(Dataset entries)

━━━━━━━━━━━━━━━━

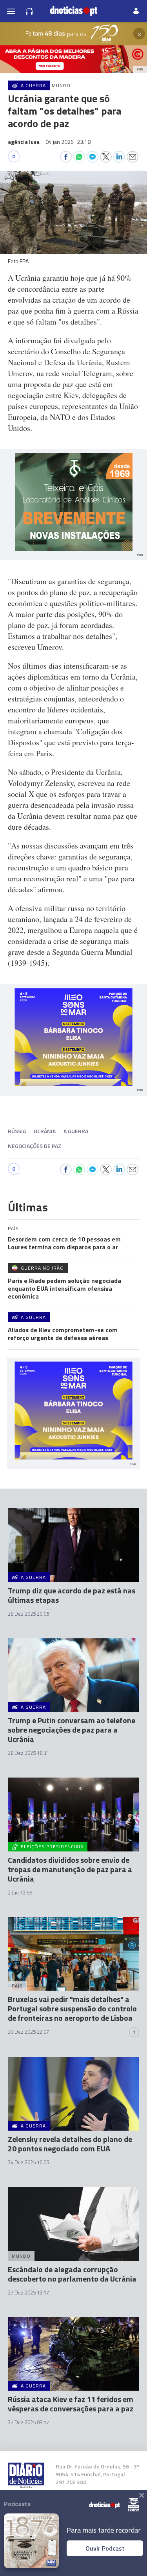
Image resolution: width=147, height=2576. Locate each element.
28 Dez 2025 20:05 (28, 1614)
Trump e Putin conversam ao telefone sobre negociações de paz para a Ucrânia (71, 1729)
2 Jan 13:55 (20, 1892)
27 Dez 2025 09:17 (28, 2422)
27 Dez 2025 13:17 (28, 2292)
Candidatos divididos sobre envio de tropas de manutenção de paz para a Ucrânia (70, 1869)
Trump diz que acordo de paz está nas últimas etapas (71, 1595)
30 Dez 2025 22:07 (28, 2032)
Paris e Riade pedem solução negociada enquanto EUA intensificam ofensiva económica (64, 1288)
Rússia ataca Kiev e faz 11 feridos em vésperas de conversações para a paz (70, 2404)
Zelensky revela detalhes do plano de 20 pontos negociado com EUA (70, 2143)
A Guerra (76, 1131)
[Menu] (11, 11)
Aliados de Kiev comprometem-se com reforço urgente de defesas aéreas (63, 1333)
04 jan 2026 (68, 142)
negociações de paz (34, 1146)
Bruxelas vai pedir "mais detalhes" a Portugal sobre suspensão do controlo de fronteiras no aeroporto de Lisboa (72, 2008)
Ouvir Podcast (105, 2548)
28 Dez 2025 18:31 (28, 1753)
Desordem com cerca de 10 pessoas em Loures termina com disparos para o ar (64, 1243)
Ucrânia (45, 1131)
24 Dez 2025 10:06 (28, 2162)
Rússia (17, 1131)
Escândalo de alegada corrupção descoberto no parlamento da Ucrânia (72, 2274)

━━━━━━━━━━━━━━━━

Output exactly, and only, the lines running from the one that contains "30 Dez 2025 22:07 (28, 2032)" through the last line of the entries above.

30 Dez 2025 22:07 (28, 2032)
Paris e Riade pedem solução negociada enquanto EUA intensificam ofensiva económica (64, 1288)
Rússia ataca Kiev e faz 11 feridos em vésperas de conversações para a paz (70, 2404)
Zelensky revela detalhes do plano de 20 pontos negociado com EUA (70, 2143)
A Guerra (76, 1131)
[Menu] (11, 11)
Aliados de Kiev comprometem-se com reforço urgente de defesas aéreas (63, 1333)
04 jan 2026 (68, 142)
negociações de paz (34, 1146)
Bruxelas vai pedir "mais detalhes" a Portugal sobre suspensão do controlo de fronteiras no aeroporto de Lisboa (72, 2008)
Ouvir Podcast (105, 2548)
28 Dez 2025 18:31 (28, 1753)
Desordem com cerca de 10 pessoas em Loures termina com disparos para o ar (64, 1243)
Ucrânia (45, 1131)
24 Dez 2025 10:06 (28, 2162)
Rússia (17, 1131)
Escândalo de alegada corrupção descoberto no parlamento da Ucrânia (72, 2274)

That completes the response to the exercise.